--- DATA FOR ANALYSIS Enclosed Below ---

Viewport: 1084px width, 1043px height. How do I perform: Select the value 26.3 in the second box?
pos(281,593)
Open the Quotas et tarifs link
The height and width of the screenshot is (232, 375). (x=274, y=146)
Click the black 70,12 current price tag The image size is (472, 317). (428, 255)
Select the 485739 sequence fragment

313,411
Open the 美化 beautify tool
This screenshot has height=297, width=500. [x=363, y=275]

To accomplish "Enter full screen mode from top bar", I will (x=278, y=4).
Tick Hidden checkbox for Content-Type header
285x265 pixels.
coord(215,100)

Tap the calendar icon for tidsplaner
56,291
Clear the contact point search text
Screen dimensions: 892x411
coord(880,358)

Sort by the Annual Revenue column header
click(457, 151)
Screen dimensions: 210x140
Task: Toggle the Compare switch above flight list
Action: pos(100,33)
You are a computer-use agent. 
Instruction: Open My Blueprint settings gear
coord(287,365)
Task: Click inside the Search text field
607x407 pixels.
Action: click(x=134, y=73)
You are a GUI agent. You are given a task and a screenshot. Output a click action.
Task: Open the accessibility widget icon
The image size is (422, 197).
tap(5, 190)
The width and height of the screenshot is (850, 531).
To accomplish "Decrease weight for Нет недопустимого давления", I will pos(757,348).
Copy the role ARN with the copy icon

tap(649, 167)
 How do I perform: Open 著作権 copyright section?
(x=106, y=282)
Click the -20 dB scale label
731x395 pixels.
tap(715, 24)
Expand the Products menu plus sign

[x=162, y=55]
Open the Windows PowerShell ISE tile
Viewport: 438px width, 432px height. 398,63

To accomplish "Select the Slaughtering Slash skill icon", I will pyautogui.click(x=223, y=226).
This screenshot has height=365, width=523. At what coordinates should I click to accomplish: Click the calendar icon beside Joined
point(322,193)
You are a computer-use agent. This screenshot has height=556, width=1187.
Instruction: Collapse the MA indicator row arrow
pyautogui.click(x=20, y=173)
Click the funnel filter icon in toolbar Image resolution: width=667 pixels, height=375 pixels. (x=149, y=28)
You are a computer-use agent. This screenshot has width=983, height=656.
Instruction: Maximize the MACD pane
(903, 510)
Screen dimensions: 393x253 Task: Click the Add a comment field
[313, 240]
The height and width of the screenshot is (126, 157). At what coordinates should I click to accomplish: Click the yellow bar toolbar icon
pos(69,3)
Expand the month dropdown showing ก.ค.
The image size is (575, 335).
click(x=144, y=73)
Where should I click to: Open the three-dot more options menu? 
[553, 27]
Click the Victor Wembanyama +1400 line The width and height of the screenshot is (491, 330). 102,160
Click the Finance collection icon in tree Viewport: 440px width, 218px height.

--- End of Enclosed DATA FOR ANALYSIS ---

Retype the material exactly, including every line.

> **SOLUTION**:
Viewport: 1084px width, 1043px height. How do I perform: Select the value 26.3 in the second box?
pos(281,593)
Open the Quotas et tarifs link
The height and width of the screenshot is (232, 375). (x=274, y=146)
Click the black 70,12 current price tag The image size is (472, 317). (428, 255)
Select the 485739 sequence fragment

313,411
Open the 美化 beautify tool
This screenshot has height=297, width=500. [x=363, y=275]

To accomplish "Enter full screen mode from top bar", I will (x=278, y=4).
Tick Hidden checkbox for Content-Type header
285x265 pixels.
coord(215,100)

Tap the calendar icon for tidsplaner
56,291
Clear the contact point search text
Screen dimensions: 892x411
coord(880,358)

Sort by the Annual Revenue column header
click(457, 151)
Screen dimensions: 210x140
Task: Toggle the Compare switch above flight list
Action: pos(100,33)
You are a computer-use agent. 
Instruction: Open My Blueprint settings gear
coord(287,365)
Task: Click inside the Search text field
607x407 pixels.
Action: click(x=134, y=73)
You are a GUI agent. You are given a task and a screenshot. Output a click action.
Task: Open the accessibility widget icon
The image size is (422, 197).
tap(5, 190)
The width and height of the screenshot is (850, 531).
To accomplish "Decrease weight for Нет недопустимого давления", I will pos(757,348).
Copy the role ARN with the copy icon

tap(649, 167)
 How do I perform: Open 著作権 copyright section?
(x=106, y=282)
Click the -20 dB scale label
731x395 pixels.
tap(715, 24)
Expand the Products menu plus sign

[x=162, y=55]
Open the Windows PowerShell ISE tile
Viewport: 438px width, 432px height. 398,63

To accomplish "Select the Slaughtering Slash skill icon", I will pyautogui.click(x=223, y=226).
This screenshot has height=365, width=523. At what coordinates should I click to accomplish: Click the calendar icon beside Joined
point(322,193)
You are a computer-use agent. This screenshot has height=556, width=1187.
Instruction: Collapse the MA indicator row arrow
pyautogui.click(x=20, y=173)
Click the funnel filter icon in toolbar Image resolution: width=667 pixels, height=375 pixels. (x=149, y=28)
You are a computer-use agent. This screenshot has width=983, height=656.
Instruction: Maximize the MACD pane
(903, 510)
Screen dimensions: 393x253 Task: Click the Add a comment field
[313, 240]
The height and width of the screenshot is (126, 157). At what coordinates should I click to accomplish: Click the yellow bar toolbar icon
pos(69,3)
Expand the month dropdown showing ก.ค.
The image size is (575, 335).
click(x=144, y=73)
Where should I click to: Open the three-dot more options menu? 
[553, 27]
Click the Victor Wembanyama +1400 line The width and height of the screenshot is (491, 330). 102,160
Click the Finance collection icon in tree Viewport: 440px width, 218px height.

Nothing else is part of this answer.